YOUR TASK
Please copy out, word for word, the items from the line with "Viewport: 753px width, 898px" to the line with "point(782,118)", including both of those lines.

--- start of MATERIAL FOR THIS TASK ---

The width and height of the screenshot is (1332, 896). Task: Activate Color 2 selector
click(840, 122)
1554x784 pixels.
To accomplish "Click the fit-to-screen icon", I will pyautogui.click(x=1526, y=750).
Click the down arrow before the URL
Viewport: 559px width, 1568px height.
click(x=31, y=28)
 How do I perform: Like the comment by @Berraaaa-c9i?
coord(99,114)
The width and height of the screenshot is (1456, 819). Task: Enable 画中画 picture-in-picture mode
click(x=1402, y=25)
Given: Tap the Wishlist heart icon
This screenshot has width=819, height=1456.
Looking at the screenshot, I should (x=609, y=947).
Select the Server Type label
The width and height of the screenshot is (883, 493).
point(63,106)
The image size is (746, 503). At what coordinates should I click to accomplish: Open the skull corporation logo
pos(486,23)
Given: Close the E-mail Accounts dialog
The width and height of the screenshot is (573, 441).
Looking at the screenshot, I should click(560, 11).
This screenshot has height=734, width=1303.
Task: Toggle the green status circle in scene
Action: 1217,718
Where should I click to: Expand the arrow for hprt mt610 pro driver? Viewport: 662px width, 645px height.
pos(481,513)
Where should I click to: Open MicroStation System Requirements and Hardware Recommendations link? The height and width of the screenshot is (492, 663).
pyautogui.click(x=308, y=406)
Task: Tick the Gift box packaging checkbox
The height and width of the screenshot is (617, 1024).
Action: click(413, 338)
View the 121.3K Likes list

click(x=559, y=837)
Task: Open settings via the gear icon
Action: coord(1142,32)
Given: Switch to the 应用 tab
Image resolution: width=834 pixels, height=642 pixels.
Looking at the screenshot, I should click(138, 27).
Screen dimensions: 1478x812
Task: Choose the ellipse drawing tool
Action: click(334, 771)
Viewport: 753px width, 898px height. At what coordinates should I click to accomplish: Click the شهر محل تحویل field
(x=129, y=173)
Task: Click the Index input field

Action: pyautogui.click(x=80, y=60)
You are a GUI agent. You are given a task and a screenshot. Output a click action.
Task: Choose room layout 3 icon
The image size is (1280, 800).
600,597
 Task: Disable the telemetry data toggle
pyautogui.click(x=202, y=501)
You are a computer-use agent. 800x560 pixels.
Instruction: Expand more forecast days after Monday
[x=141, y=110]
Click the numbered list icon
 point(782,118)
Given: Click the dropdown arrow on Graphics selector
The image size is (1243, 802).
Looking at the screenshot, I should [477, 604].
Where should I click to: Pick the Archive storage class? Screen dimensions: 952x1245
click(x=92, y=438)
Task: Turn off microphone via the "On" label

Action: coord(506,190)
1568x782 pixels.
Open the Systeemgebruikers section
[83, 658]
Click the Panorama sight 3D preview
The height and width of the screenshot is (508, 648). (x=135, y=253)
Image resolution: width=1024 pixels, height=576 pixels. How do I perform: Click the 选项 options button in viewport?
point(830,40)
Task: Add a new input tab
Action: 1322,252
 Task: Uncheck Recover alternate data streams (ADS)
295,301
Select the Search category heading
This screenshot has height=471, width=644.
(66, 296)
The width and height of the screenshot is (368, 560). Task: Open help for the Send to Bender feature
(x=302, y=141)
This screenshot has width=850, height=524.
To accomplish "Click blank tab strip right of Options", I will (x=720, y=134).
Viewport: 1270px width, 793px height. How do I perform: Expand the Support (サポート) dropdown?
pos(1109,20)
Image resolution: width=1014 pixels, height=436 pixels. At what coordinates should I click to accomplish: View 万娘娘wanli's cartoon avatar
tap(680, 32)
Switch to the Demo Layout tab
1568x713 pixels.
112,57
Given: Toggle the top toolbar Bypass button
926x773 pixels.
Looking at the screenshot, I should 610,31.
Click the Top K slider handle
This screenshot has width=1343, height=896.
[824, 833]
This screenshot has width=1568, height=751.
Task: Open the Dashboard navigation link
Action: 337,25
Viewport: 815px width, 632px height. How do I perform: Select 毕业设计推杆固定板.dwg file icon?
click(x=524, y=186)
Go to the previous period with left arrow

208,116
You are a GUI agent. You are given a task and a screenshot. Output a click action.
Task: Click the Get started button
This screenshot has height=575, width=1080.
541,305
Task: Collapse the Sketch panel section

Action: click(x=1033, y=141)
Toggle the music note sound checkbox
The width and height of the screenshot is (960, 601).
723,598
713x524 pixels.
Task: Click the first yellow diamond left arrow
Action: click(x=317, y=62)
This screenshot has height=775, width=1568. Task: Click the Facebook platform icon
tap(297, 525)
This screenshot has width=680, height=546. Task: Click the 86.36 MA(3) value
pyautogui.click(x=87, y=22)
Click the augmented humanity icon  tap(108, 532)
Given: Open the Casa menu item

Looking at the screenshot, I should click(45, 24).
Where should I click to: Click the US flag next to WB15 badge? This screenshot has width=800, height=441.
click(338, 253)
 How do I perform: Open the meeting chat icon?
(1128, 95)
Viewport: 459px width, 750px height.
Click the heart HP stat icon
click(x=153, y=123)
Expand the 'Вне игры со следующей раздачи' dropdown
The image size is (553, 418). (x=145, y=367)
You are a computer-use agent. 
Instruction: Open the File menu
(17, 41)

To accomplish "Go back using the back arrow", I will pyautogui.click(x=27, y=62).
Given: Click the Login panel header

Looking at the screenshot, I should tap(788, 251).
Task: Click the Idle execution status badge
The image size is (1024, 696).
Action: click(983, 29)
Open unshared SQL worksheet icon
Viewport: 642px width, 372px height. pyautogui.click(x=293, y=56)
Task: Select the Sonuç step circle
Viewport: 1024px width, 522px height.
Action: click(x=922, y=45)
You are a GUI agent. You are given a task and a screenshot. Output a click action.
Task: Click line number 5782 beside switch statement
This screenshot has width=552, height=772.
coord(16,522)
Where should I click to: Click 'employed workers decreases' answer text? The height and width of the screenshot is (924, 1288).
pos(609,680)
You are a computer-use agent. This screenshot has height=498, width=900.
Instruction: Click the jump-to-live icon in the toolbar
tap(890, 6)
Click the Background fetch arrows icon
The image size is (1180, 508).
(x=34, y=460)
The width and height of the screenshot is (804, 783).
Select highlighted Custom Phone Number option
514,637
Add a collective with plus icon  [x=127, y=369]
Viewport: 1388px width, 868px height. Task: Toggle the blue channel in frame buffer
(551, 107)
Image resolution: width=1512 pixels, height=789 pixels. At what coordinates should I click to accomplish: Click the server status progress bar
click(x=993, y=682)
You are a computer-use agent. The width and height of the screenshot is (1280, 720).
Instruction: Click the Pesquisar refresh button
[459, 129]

--- end of MATERIAL FOR THIS TASK ---

FULL OUTPUT
Viewport: 753px width, 898px height. At what coordinates should I click to accomplish: Click the شهر محل تحویل field
(x=129, y=173)
Task: Click the Index input field

Action: pyautogui.click(x=80, y=60)
You are a GUI agent. You are given a task and a screenshot. Output a click action.
Task: Choose room layout 3 icon
The image size is (1280, 800).
600,597
 Task: Disable the telemetry data toggle
pyautogui.click(x=202, y=501)
You are a computer-use agent. 800x560 pixels.
Instruction: Expand more forecast days after Monday
[x=141, y=110]
Click the numbered list icon
 point(782,118)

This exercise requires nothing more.